I love my Smith, but since the infernal lock ordeal I don't support them any longer and I'd rather not buy this kit from them. Also, this is an installation kit and I really only need the driver bit included with it that has the 2 little prongs to hold the nut while you tighten the screw.

Does anyone know of an alternative to buying this adjustment tool from them? The staple hack kind of works, but I can't really tighten it very good and it comes loose pretty easy after a few shooting sessions.

Any tips, links or advice would be much appreciated. I tried searching for "adjustable sight tool" on Brownell's and MidwayUSA.com but nothing came up. I also tried searching here on TFL, but no luck.

TIA
 

kamerer

New member
It sounds like your sight was never properly installed to begin with if the blade came loose. S&W rear sights are effective, reliable, and not generally a problem area like they are on DW and Ruger revolvers. The same system has been in use since 1940 with no real complaints.

The windage screw and nut are NOT designed to be re-usable. You are supposed to install a new one each time a sight is installed/removed/repaired etc. - you can generally only remove and installed screw/nut combo by breaking the tip of the screw off in the nut - if yours isn't installed that tightly, it isn't properly installed. Sounds like either it wasn't properly installed to begin with, or someone had removed it carefully without breaking it and done a hack job on installing it before you had the gun. You are supposed to flare the end of the screw over and into the threads of the nut, locking the two together. Properly installed, they do NOT work loose or come out of adjustment.

Get a new screw and nut, or properly install the pair that you have. I believe it is called a "sight re-build kit." You don't need the installation kit per-se, just get a small punch and use either a pair of very tiny needle nose (bent nose type work best), or grind one down a bit to fashion the tool. The Kuhnhausen book has instructions on sight installation/removal, and I believe it's also in the FAQs somewhere at the smith-wessonforum.com, look in the modern section (post 45). The punch is to flare the end of the screw as I described above. Your other option would be to install a Millet rear sight tang and blade.
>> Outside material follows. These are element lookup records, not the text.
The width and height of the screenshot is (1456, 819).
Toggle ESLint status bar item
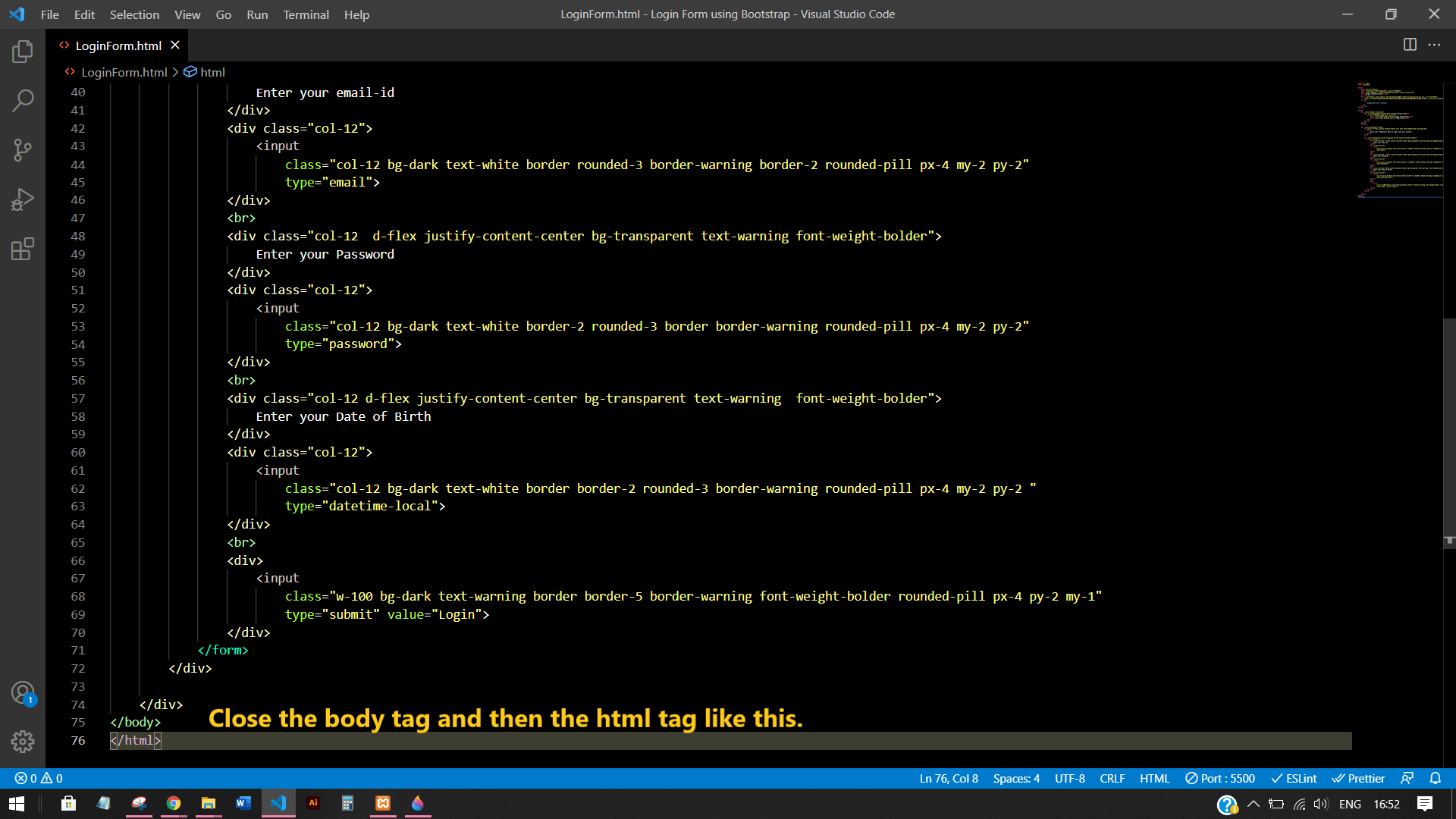point(1294,778)
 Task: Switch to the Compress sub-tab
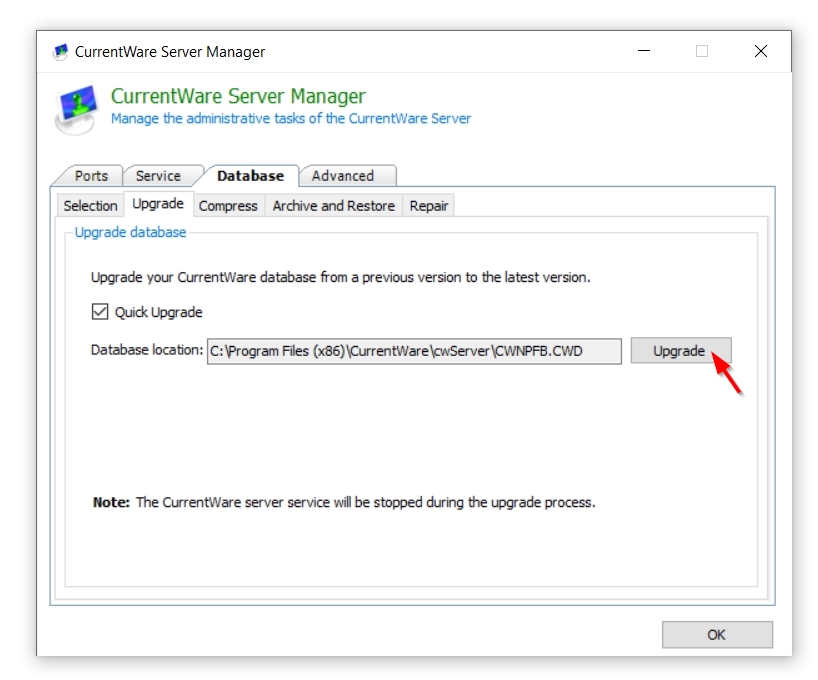pyautogui.click(x=228, y=206)
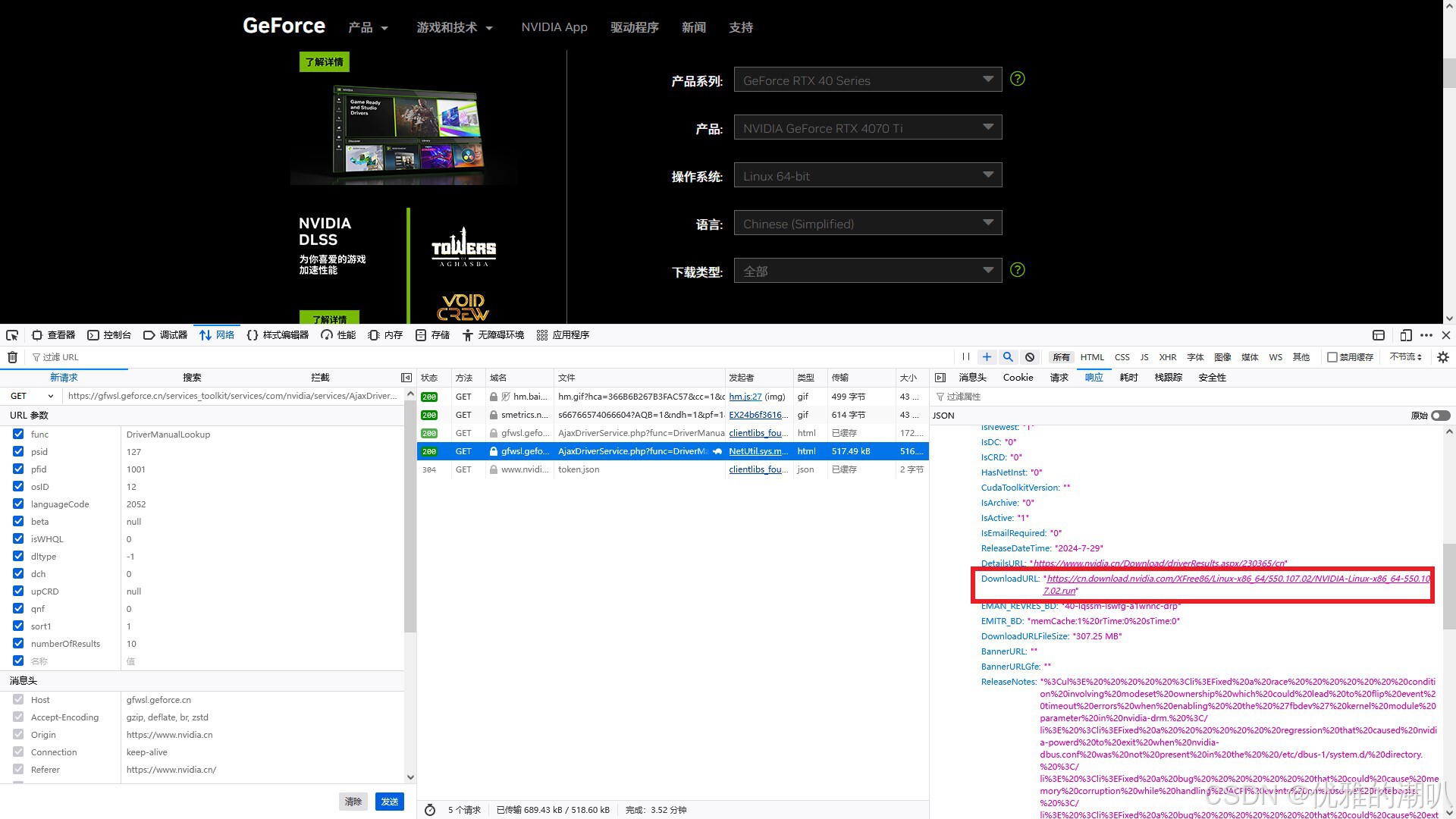Toggle responsive design mode icon
The image size is (1456, 819).
(1405, 335)
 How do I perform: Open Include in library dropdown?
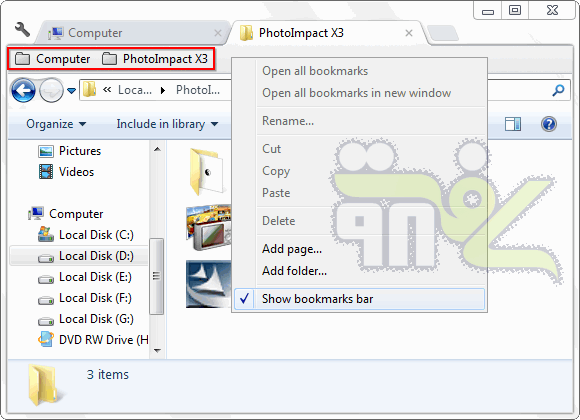tap(167, 124)
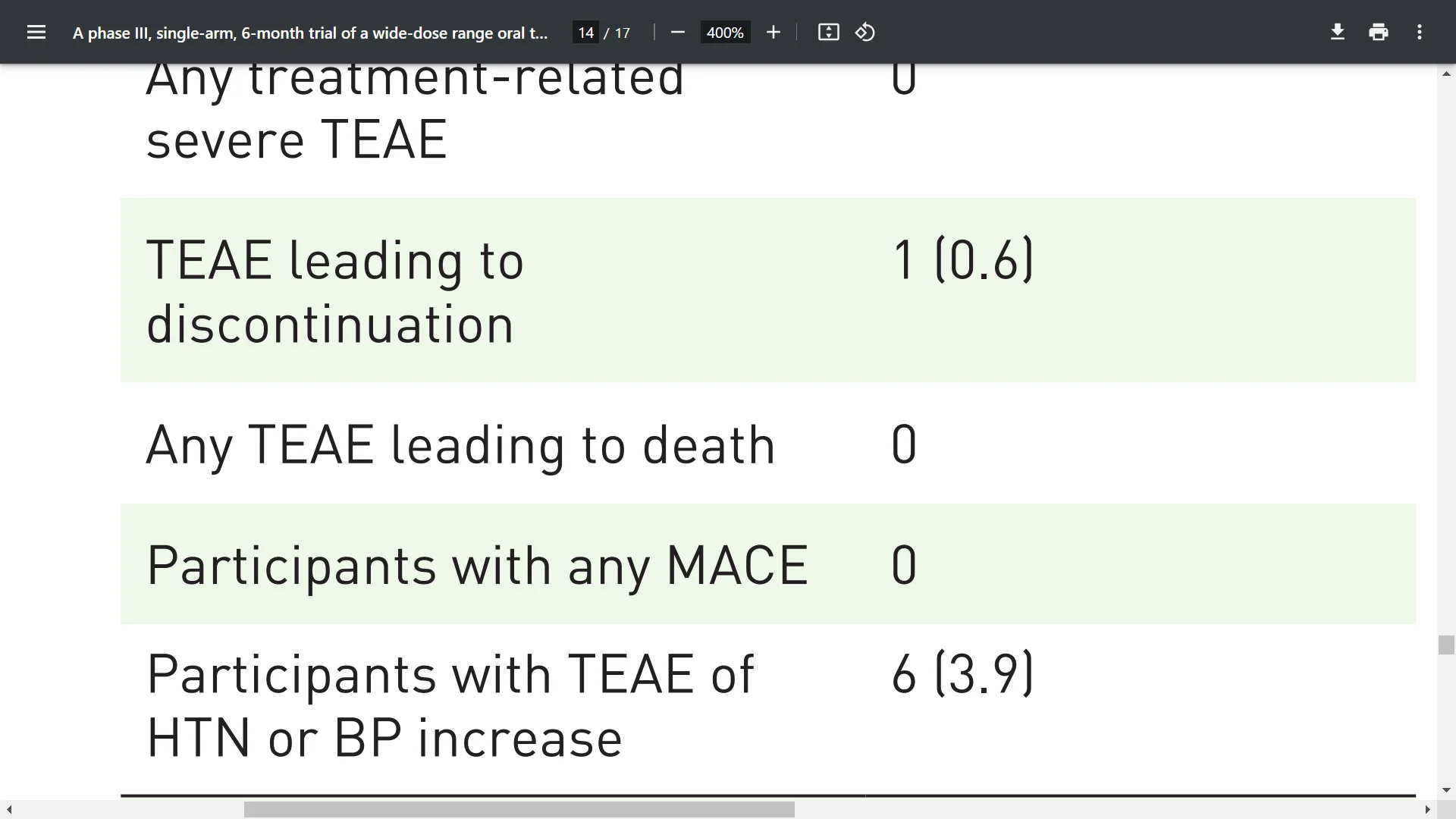1456x819 pixels.
Task: Click the page number field showing 14
Action: [x=585, y=33]
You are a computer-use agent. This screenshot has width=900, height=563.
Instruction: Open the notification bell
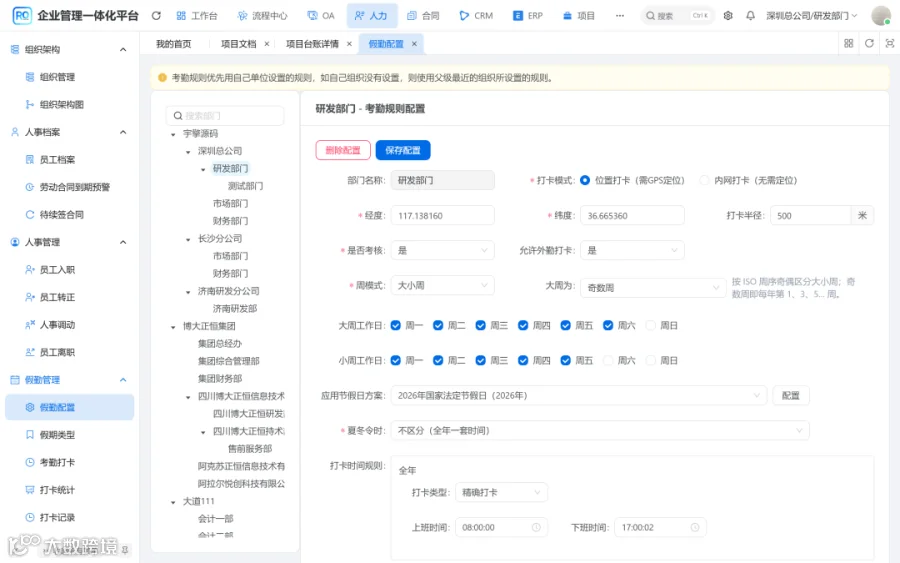[750, 16]
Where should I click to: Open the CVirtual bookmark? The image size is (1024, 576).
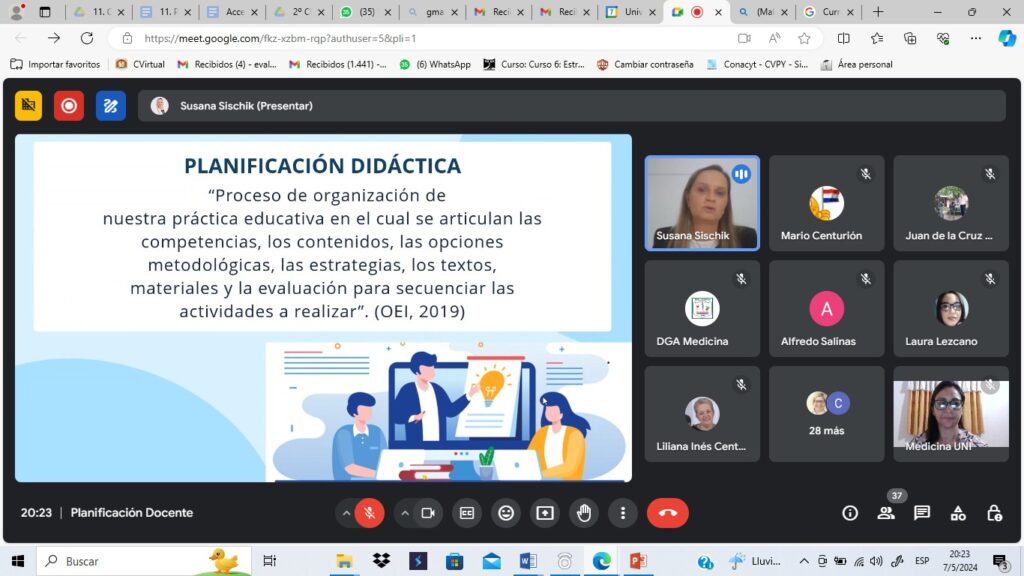[x=140, y=64]
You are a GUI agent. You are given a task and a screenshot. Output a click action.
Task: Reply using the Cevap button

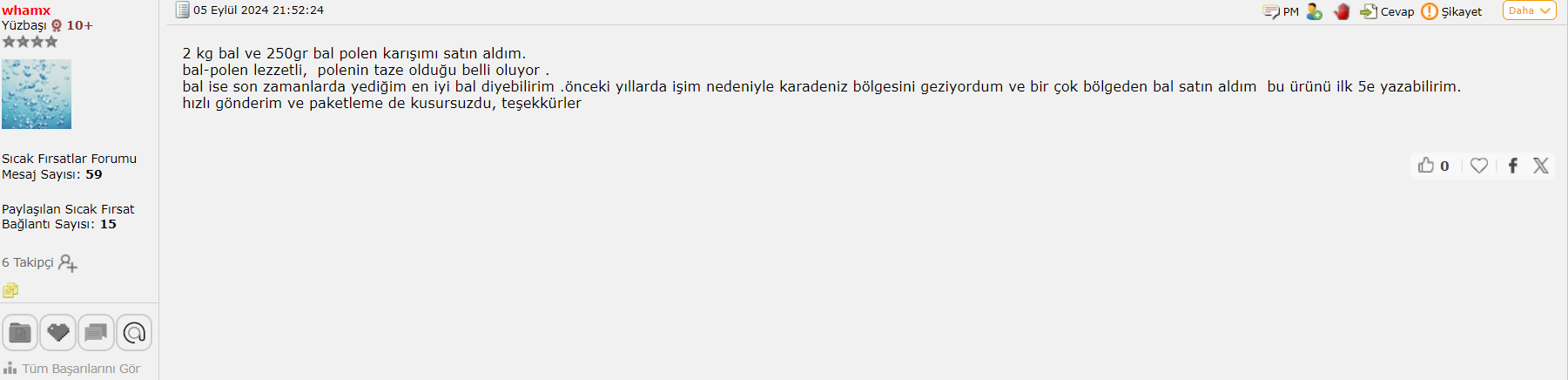(1387, 11)
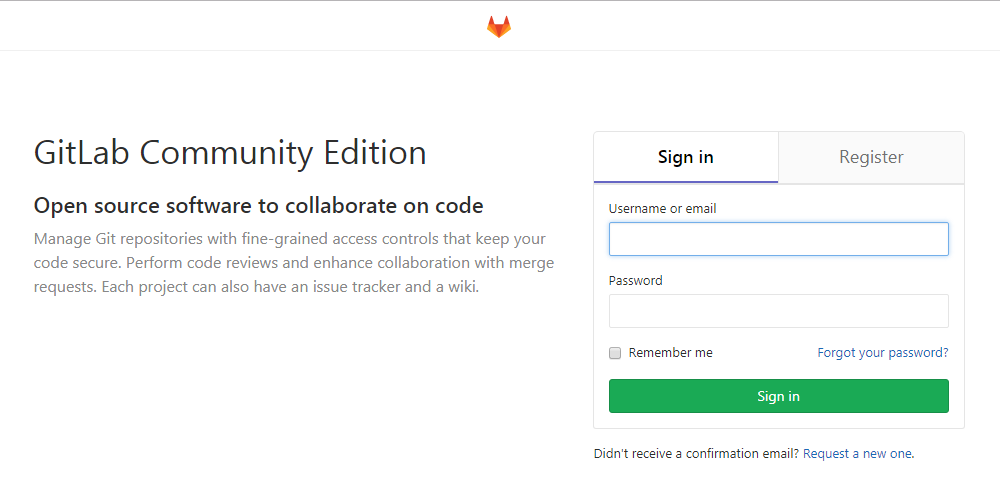Click the green Sign in button
The height and width of the screenshot is (488, 1000).
(779, 396)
You understand that the British owners who made the cursable lock deal with S&W are long gone and it is back in US ownership? It is a lamentable thing, I agree, but the ninnies are gone and you don't need to spite yourself still because of it.
 

azsixshooter

New member
That makes sense, I did buy it used so anything could have conceivably happened to it before I picked it up. Thanks a lot for the info, I will definitely check out that forum post and see what I need to do to rebuild the rear sight.

I still won't ever give my business to any manufacturer that doesn't make infernal locks option-only. If I absolutely have to buy a sight kit from Smith and Wesson I will, but that is my very last option.
 

madcratebuilder

New member
Midway sells white outline rear blade kits for about ten bucks. You tighten the new screw, then back off a quarter turn and stake it with a center punch.
 

kamerer

New member
I agree about the locks. I hate them and won't deal with guns with locks. A few PC guns come without locks here and there, and they didn't re-engineer the centennial for it (thank god). I am praying it will go away soon.